══ Passage ══

1.An appellate court should not interfere with the judge’s exercise of discretion except, in limited circumstances. The appellate court could only interfere if it is satisfied that in exercising his or her judicial discretion, the trial judge erred in principle either by failing to take into account or giving too little or too much weight to relevant factors, or by taking into account irrelevant factors; and that, as a result of the error, in principle, the trial judge’s decision exceeded the generous ambit within which reasonable disagreement is possible and may therefore be said to be blatantly wrong. Therefore, the appellate court should not easily substitute its own exercise of discretion for the discretion already exercised by the judge unless the decision of the judge was plainly wrong. Dufour and Others v Helenair Corporation Ltd and Others (1996) 52 WIR 188 followed; Novel Blaze Limited (In Liquidation) v Chance Talent Management Limited BVIHCVAP2020/0006 (delivered 16th April 2021, unreported) followed; Ian Hope-Ross v Martin Dinning et al AXAHCVAP2020/0005 (delivered 30th April 2021, unreported) followed; Throne Capable Investment Limited v Agile Star Group Limited [2021] ECSCJ No. 433, (delivered 14th January 2021) followed; Byers and Others v Chen Ningning [2021] UKPC 4 followed; Edy Gay Addari v Enzo Addari [2005] ECSCJ No. 125, (delivered 27th June 2005) followed; Charles Osenton & Co v Johnston [1941] 2 ALL ER 245 followed; Piglowska v Piglowski [1999] 1 WLR 1360 followed.

═══
══ Given data ══

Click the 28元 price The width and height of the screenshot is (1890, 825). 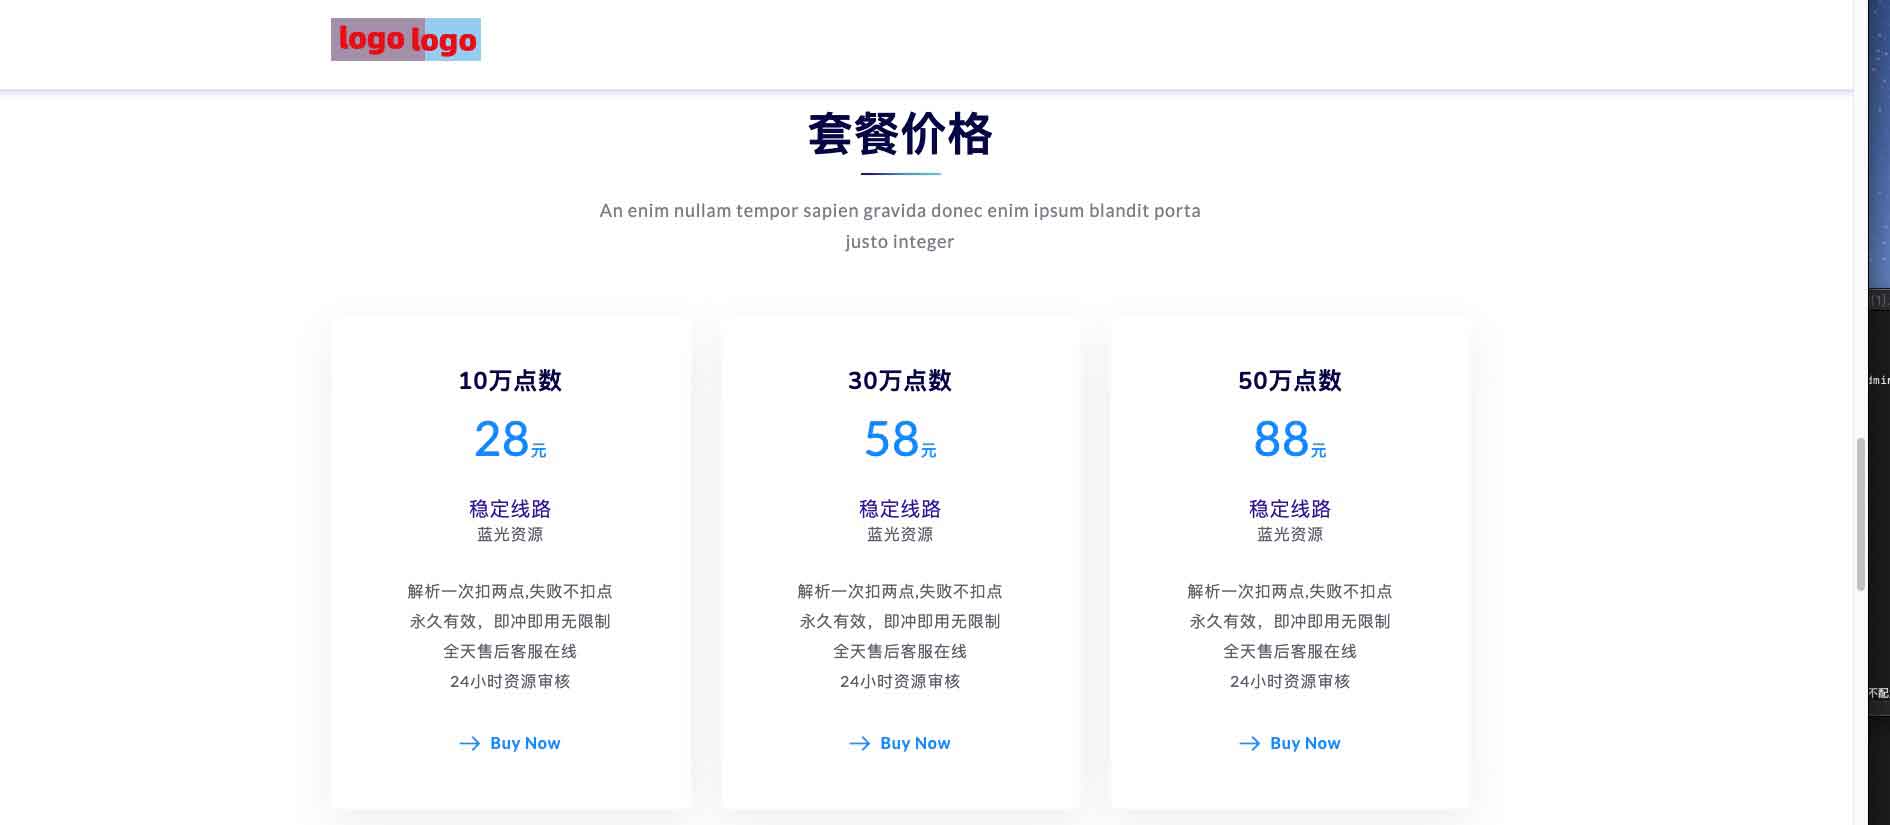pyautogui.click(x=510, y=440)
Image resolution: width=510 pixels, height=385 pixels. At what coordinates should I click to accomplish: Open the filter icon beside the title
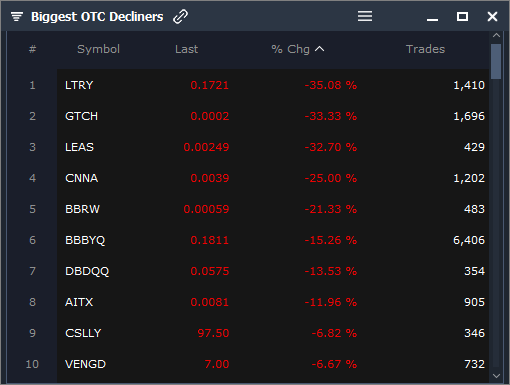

═══

> [Set task] Carry the passage on appellate review of a judge's discretion forward from where it stops. The lines above have no connection to the legal passage on appellate review.

> [Answer to the exercise]
2.There is no principle that requires a judge to discuss every point or all of the evidence in depth, failing which the decision would be impugned. This does not provide any basis for an appellate court to interfere with the judge’s findings of fact nor the evaluation of these facts and inferences drawn from them. Neither is there any duty on a judge to address every argument presented by counsel. However, it is important that the judge should have considered all of the evidence. English v Emery Reimbold & Strick Ltd; DJ & C Withers (Farms) Ltd v Ambic Equipment Ltd; Verrechia (trading as Freightmaster Commercials) v Commissioner of Police of the Metropolis [2002] EWCA Civ 605 followed; Eagil Trust Co Ltd v Pigott-Brown and another [1985] 3 All ER 119 followed; Sohal v Suri and another [2012] EWCA Civ 1064 followed.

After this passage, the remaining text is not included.